(Problem requirements)
Skip the pictures and copy all the data that follows exactly.

Records from a data collection

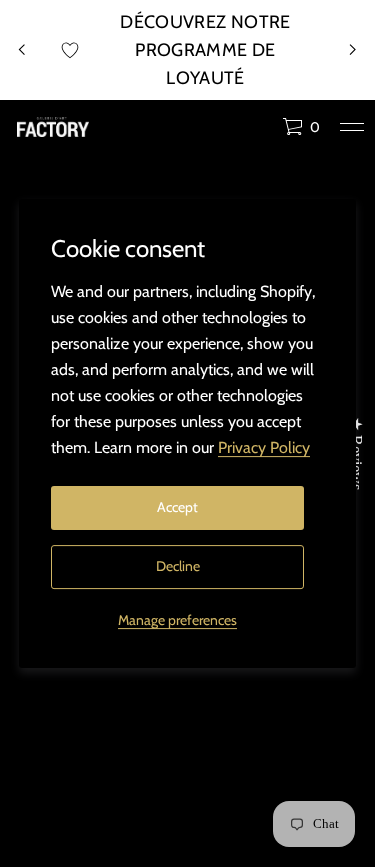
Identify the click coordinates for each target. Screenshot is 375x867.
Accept (177, 507)
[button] (301, 127)
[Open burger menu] (352, 127)
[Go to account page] (260, 131)
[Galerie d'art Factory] (53, 127)
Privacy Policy (264, 447)
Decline (178, 566)
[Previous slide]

(Response to this task)
Identify the click coordinates for each target. Screenshot is 375x867.
Accept (177, 507)
[button] (301, 127)
[Open burger menu] (352, 127)
[Go to account page] (260, 131)
[Galerie d'art Factory] (53, 127)
Privacy Policy (264, 447)
Decline (178, 566)
[Previous slide]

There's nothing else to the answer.